Progressive Simplification of Tetrahedral Meshes Preserving All Isosurface Topologies

Yi Jen Chiang, Xiang Lu

    Research output: Contribution to journalConference articlepeer-review

    Abstract

    In this paper, we propose a novel technique for constructing multiple levels of a tetrahedral volume dataset while preserving the topologies of all isosurfaces embedded in the data. Our simplification technique has two major phases. In the segmentation phase, we segment the volume data into topological-equivalence regions, that is, the sub-volumes within each of which all isosurfaces have the same topology. In the simplification phase, we simplify each topological-equivalence region independently, one by one, by collapsing edges from the smallest to the largest errors (within the user-specified error tolerance, for a given error metrics), and ensure that we do not collapse edges that may cause an isosurface-topology change. We also avoid creating a tetrahedral cell of negative volume (i.e., avoid the fold-over problem). In this way, we guarantee to preserve all isosurface topologies in the entire simplification process, with a controlled geometric error bound.

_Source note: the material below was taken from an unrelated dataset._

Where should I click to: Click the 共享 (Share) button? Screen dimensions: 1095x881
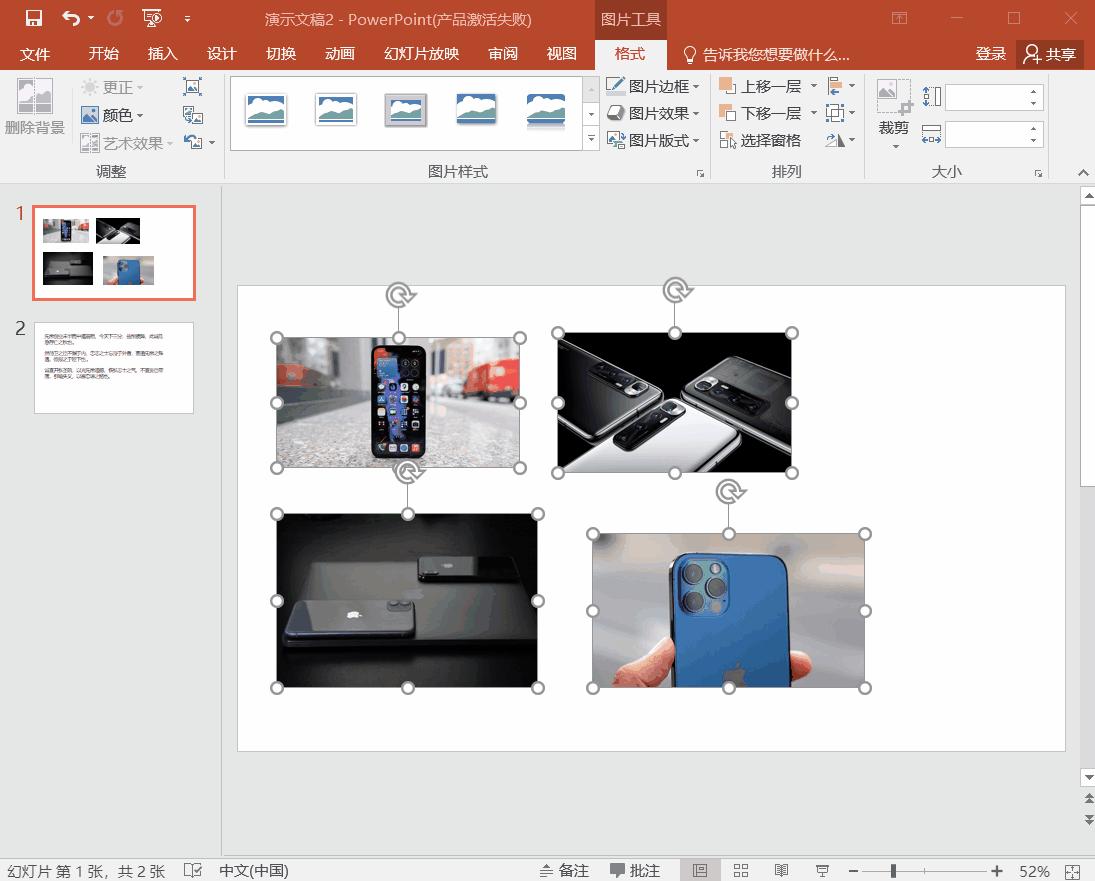click(1050, 54)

Our method also involves several additional novel ideas, including using the Morse theory and the implicit fully augmented contour tree, identifying types of edges that are not allowed to be collapsed, and developing efficient techniques to avoid many unnecessary or expensive checkings, all in an integrated manner. The experiments show that all the resulting isosurfaces preserve the topologies, and have good accuracies in their geometric shapes. Moreover, we obtain nice data-reduction rates, with competitively fast running times.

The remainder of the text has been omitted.